The first adhesion phenomenon is the most convincing: all particles leap spontaneously onto surfaces, showing that the molecular attractions do not depend on any extraneous influences, such as adhesive molecules or surface keying. Thus adhesion can be measured by looking at the distance covered by the leap. A long jump means strong adhesion. This ingenious method of quantifying adhesion was first applied systematically by Tabor and Winterton in the late 1960s and will be described in detail in Chapter 4.

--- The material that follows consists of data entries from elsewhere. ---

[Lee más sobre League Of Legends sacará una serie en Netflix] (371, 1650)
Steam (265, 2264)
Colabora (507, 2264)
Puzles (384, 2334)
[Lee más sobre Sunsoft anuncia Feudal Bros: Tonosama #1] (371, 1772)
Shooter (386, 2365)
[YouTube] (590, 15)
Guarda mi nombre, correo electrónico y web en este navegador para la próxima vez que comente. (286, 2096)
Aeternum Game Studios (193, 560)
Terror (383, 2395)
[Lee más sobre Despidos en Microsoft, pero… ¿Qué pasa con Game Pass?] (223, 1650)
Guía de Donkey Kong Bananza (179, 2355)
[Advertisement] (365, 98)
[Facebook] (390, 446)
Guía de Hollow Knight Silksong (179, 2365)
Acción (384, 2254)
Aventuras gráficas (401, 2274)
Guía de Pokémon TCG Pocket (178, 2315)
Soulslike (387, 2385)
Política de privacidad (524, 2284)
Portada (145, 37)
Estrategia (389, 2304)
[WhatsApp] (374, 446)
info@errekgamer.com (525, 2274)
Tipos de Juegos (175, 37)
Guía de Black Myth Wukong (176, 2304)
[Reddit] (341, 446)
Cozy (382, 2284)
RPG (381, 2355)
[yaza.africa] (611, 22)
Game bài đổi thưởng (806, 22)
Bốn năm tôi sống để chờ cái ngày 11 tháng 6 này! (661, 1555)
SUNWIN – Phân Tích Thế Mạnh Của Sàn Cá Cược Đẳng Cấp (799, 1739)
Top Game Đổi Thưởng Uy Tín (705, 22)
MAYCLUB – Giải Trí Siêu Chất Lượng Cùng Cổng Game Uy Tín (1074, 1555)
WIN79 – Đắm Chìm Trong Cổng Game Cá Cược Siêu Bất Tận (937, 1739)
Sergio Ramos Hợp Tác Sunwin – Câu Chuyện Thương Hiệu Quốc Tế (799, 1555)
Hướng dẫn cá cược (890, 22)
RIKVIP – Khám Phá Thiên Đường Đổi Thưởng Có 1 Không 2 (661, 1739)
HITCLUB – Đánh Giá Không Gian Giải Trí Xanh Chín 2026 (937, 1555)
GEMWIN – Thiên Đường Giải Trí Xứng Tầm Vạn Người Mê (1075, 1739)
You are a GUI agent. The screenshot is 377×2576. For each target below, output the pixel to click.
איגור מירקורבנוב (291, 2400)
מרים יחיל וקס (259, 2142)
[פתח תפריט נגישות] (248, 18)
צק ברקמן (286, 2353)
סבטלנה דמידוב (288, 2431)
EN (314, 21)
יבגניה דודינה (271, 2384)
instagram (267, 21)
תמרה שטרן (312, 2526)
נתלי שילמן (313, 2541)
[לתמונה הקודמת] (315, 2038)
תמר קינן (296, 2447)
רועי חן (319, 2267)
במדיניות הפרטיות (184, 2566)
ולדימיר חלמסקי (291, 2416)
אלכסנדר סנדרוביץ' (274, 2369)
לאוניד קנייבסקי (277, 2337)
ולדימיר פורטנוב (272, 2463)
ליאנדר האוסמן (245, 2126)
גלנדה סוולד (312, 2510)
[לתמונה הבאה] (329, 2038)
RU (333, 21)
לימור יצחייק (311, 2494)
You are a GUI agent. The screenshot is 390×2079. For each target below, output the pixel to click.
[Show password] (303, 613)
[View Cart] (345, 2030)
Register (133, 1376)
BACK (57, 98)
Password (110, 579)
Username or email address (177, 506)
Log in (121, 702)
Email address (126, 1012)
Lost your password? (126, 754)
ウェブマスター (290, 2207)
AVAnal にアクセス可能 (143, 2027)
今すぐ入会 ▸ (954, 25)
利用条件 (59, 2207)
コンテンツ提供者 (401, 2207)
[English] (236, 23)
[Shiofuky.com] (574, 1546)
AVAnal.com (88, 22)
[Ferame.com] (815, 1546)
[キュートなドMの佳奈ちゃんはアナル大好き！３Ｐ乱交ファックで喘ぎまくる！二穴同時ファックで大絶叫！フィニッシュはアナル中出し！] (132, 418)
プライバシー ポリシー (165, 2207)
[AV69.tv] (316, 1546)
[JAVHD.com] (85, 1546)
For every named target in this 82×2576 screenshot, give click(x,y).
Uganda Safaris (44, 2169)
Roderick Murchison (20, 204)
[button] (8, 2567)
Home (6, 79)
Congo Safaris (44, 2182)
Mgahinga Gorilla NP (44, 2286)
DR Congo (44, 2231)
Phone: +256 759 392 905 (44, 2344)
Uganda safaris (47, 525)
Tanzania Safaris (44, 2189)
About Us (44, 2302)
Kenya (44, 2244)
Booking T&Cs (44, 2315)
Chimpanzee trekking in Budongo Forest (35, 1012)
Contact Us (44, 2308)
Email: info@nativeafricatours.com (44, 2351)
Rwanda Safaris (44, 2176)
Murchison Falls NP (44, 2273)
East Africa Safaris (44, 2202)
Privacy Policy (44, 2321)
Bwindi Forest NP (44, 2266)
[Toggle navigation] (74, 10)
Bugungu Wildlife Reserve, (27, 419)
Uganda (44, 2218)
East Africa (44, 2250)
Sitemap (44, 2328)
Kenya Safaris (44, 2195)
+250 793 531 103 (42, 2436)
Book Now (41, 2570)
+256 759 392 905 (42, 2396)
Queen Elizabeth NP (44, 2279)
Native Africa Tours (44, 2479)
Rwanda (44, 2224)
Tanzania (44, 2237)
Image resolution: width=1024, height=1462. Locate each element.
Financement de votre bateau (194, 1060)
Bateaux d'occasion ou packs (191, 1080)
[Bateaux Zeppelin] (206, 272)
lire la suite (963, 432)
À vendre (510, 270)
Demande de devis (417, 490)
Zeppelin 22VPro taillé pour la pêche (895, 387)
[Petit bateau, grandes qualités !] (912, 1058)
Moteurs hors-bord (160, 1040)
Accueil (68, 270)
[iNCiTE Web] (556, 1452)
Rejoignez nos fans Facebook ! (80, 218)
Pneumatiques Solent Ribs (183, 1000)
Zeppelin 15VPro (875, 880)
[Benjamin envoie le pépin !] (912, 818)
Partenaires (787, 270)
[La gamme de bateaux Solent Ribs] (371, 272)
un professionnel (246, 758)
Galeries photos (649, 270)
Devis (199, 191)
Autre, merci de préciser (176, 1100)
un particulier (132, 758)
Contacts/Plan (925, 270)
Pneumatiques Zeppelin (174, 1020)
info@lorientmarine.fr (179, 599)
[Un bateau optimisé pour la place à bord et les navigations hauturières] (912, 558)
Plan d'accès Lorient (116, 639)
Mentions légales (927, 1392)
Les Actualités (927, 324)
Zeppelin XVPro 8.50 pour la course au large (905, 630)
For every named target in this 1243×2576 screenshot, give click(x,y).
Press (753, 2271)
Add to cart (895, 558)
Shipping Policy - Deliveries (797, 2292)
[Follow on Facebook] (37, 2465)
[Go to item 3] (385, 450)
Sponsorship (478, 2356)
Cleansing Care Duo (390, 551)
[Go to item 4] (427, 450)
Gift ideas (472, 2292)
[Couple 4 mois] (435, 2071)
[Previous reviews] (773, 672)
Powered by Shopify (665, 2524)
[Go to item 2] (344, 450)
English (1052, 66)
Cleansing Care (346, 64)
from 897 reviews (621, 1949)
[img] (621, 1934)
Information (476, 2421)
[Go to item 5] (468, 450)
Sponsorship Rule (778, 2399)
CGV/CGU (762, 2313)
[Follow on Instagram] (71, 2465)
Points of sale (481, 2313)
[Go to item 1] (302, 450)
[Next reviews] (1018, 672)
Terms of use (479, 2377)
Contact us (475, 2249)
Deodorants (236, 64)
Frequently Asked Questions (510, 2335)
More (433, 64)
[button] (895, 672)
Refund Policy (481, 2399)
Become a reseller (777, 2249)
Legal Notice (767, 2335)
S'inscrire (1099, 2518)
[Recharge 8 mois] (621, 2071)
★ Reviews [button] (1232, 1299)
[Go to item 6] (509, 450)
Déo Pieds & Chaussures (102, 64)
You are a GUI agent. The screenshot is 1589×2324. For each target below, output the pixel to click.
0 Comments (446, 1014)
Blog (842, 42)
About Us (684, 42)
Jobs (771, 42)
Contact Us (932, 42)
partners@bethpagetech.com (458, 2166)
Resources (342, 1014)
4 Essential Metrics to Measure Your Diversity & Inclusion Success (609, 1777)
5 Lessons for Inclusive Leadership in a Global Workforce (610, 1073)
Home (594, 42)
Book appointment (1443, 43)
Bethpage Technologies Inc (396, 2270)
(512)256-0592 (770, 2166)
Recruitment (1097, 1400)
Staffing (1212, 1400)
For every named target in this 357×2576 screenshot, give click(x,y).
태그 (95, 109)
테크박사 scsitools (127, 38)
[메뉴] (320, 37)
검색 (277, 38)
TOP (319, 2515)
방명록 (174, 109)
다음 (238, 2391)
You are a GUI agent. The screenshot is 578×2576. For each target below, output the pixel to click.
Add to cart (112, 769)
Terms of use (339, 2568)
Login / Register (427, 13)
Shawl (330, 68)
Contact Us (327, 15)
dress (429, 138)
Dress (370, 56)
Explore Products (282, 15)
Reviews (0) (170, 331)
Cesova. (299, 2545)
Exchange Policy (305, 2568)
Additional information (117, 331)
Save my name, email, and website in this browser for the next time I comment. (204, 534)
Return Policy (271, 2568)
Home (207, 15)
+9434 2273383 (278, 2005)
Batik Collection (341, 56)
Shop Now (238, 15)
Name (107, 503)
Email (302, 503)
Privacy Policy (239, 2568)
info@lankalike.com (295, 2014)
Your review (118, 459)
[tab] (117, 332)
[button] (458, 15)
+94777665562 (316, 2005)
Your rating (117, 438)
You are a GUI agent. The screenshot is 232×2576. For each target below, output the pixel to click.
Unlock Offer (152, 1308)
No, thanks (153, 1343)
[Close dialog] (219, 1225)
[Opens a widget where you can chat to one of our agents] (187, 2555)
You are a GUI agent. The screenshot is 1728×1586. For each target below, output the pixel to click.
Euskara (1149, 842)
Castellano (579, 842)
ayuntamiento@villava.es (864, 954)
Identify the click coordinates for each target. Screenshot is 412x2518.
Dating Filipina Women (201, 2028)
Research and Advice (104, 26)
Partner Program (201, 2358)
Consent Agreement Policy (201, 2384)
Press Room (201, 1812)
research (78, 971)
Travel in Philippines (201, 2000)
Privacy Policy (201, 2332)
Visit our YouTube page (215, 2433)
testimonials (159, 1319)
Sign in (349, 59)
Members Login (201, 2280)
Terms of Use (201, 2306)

The second phenomenon, the achievement of a black spot resulting from adhesion forces, was the idea mentioned by Newton as a measure of true molecular contact, but this was not measured sensibly until 1971.3 This black spot should really be the equilibrium size which balances the molecular adhesion forces trying to enlarge the black spot, in competition with the elastic forces in the rubber trying to force the particles apart. This balance defines the size of adhesion. A large spot means large adhesion. Clearly, this is a dynamic equilibrium at the molecular level, even though the black spot seems to be static when viewed macroscopically with a magnifying glass.
The third phenomenon, that of detachment of the particles from each other by applying a pull-off force, is the test of adhesion which is most familiar to us. We increase the tension force applied to the particles until they just come apart, and define that force as the adhesion force. A large force means large adhesion. However, this is a very difficult experiment to carry out because the final detachment is an instability which is hard to reproduce exactly each time. Thus, many different values of adhesion can be found for the same samples in such tests, depending on the rate of loading, the precise moment of detachment, etc., leading to considerable unreliability in such measurements.
These three adhesion measures of molecular adhesion, in the contact make — and-break process, also allow us to test the second law of adhesion, that contaminant molecules always decrease the attraction between bodies. Consider immersing the rubber spheres in water and repeating the adhesion experiment. The results show that all three indicators of molecular adhesion: (the jumping into contact, the size of the contact spot, and the pull-off force) are diminished by the presence of the water molecules. Adhesives reduce adhesion!
When the rubber spheres are brought together under water, they can approach much closer before the jumping occurs. This suggests that the attractive force pulling the spheres together is reduced. Once the spheres have leaped into contact, the contact spot can be seen expanding to its equilibrium value. But now in wet conditions, the contact spot size is much smaller, indicating that the adhesion is less. Similarly, when the spheres are pulled apart under water, the force required is about ten times less than in dry conditions, showing a much reduced adhesion (see Fig. 3.15).
Thus it is evident that the presence of the water molecules on the rubber surfaces has diminished the molecular adhesion, in accordance with the second law. These reductions in adhesion produced by contaminants become obvious when studied in the atomic force microscope.
Figure 3.15. Comparison between black spot sizes for dry and wet spheres in perfect molecular contact. |